Klein gittikten sonra kendimi ofise kitleyip ağlamaya başladım. Ne kadar zaman geçti bilmiyorum kapıya Bill geldi ve onu içeri alınca tüm konuşmayı anlattım. "Hadi eve gidelim." dedi.

Bill'in evine geldiğimizde sakinleşip sakinleşip bir daha ağlıyordum. En sonunda sakinleştiğimde Bill bana su getirdi. "Dışarı çıkalım mı içki içip dans etmeye. Kafa dağıtmaya birebir." dedi ama ben istemeyince çok ısrar etmedi. Rastgele kanal geziyordum.

Klein beni silmişti ve geri dönemezdik artık resmen bitmişti. Gözlerimi dikmiş Bill'e bakıyordum. Peki onunla ilgili ne karar vermeliydim. Şuanki arkadaşlığımızdan çok memnundum ama riske atmaya değer miydi işte onu bilmiyordum.

"Çok ciddi bakıyorsun." dedi gülümseyerek. "Acıktım." dedim. Yine canım sıkkın yeme moduna geçmiştim.

Kendimize bişeyler hazırlayıp yedik.
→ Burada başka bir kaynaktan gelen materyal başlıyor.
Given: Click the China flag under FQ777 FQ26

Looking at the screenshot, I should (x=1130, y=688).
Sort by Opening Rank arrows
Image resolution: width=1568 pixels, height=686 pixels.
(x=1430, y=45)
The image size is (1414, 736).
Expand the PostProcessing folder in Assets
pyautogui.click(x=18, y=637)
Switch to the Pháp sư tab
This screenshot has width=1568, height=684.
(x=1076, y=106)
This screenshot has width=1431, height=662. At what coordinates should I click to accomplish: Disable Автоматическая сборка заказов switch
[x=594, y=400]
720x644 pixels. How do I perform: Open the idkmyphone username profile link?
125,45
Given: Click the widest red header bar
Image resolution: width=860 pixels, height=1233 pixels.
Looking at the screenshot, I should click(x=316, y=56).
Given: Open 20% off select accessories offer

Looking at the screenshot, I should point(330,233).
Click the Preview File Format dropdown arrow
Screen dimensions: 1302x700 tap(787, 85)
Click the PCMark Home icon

Bill telefonla konuşmaya gittiğinde bende bulaşıklarla uğraşıyordum. Geldiğini duymamışım ama bir el saçımı omzumdan çektikten sonra öptü. Döndüğümde çok yakındık. Geri adım atmak istedim ama tezgahla Bill arasında sıkışmıştım. Ellerini yanımdan tezgaha koyup iyice eğildi. "Bana bir şans ver." diye fısıldadı. Öylece kaldım hareket edemiyordum. Tezgaha tutunup parmaklarımın ucuna çıktım Bill hemen kollarını belime sardı ve beni öptü.